Streitgespräch.

An Tagen wie diesen. Scheinbar alles normal, das Leben geht so vor sich hin, man tut, man macht, dieses und jenes und plötzlich – zack – ohne Anlass, ohne berühmten Tropfen ist man mittendrin im Wahnsinn, in dem sich nicht mehr atmen lässt, nur noch die Tränen fließen und man lauthals mit dem Universum, mit Gott, mit was-auch-immer-da-ist, streitet und fragt: Warum? Ich will nicht mehr. Ich kann nicht mehr. Warum ich? Warum hier? Warum jetzt? Am Ende ist man ausgelaugt und ausgepumpt, der Hals tut weh, es gibt keine Träne mehr, man sitzt in der Ecke, wiegt sich vor und zurück, hört sich selbst dabei zu, wie man klagt wie ein Klageweib, und die Frage drängt sich auf: Was hat sich verändert, dass es so weit gekommen ist?

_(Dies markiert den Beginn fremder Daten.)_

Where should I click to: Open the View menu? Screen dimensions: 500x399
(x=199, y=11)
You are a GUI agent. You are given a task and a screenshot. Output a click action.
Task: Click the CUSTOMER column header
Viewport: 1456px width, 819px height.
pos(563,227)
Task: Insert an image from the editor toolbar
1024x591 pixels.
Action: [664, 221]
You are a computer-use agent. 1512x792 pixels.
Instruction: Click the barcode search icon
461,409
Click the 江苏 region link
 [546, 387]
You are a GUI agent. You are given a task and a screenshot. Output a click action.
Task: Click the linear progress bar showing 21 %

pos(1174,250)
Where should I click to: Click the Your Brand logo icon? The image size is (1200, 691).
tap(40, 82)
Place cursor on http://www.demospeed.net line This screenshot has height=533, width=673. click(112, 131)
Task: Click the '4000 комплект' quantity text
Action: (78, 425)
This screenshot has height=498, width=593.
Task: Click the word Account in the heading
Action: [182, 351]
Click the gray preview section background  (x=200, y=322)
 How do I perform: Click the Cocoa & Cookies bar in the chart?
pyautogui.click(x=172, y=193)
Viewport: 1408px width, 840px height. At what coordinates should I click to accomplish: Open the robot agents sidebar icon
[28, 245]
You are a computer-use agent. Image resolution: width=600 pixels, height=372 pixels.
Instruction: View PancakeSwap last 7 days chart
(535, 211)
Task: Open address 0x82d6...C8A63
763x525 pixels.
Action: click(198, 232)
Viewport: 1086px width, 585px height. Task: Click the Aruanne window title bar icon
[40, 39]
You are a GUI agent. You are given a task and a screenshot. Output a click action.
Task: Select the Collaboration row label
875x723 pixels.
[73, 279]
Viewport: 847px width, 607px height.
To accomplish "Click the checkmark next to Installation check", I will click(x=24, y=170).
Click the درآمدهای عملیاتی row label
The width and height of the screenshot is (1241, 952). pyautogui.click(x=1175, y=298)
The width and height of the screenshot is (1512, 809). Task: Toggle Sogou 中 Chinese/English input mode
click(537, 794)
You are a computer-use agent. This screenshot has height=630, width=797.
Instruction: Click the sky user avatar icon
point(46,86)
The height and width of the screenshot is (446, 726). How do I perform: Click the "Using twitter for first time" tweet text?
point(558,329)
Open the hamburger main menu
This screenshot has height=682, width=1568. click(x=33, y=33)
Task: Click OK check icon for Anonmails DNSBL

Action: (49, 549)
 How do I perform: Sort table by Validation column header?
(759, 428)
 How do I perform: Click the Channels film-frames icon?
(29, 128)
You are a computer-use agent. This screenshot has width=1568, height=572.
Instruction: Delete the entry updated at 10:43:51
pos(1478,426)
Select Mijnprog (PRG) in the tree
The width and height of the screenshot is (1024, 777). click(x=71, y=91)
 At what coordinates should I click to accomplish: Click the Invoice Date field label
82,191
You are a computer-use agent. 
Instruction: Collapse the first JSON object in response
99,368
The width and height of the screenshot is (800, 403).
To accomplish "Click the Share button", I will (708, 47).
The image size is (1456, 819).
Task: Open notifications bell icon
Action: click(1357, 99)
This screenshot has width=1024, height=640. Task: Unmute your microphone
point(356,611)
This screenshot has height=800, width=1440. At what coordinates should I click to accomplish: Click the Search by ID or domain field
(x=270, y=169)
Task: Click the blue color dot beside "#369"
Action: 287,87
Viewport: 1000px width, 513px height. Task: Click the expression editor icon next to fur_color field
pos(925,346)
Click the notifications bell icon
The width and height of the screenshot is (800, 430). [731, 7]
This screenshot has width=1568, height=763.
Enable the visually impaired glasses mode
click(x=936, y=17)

Dass ich laut äußere, dass ich nicht mehr leben will? Dass ich genug von allem habe und keine weiteren 30 oder gar 60 Jahre hier verbringen will. Ja, nicht einmal die nächsten drei?! Ich erschrecke selbst über mich und meine Eindeutigkeit. Ich warte auf eine Antwort, aber es kommt keine. Kann ich noch fühlen? Ja. Liebe, Freude und Trauer – alle noch da. Was mir jedoch schwer fällt: die Schönheit im Leben zu sehen. Den Sinn und Zweck dieses Lebens zu erkennen. Es ist als würde ich hier Zeit absitzen, nur um endlich irgendwann wieder irgendwohin – nach Hause – gehen zu dürfen. Bis dahin fehlt mir die Kraft meine alltäglichen Aufgaben zu bewältigen, ich finde Entschuldigungen und rede mich aus allem so weit wie möglich heraus. In mir wächst die Angst, dass ich damit meine Beziehungen zu Partner und Freund*innen auch noch aufs Spiel setze. In guten wie in schlechten Zeiten. Ich möchte doch niemanden enttäuschen, bleibe dabei aber selbst auf der Strecke. Und wer kümmert sich um mich?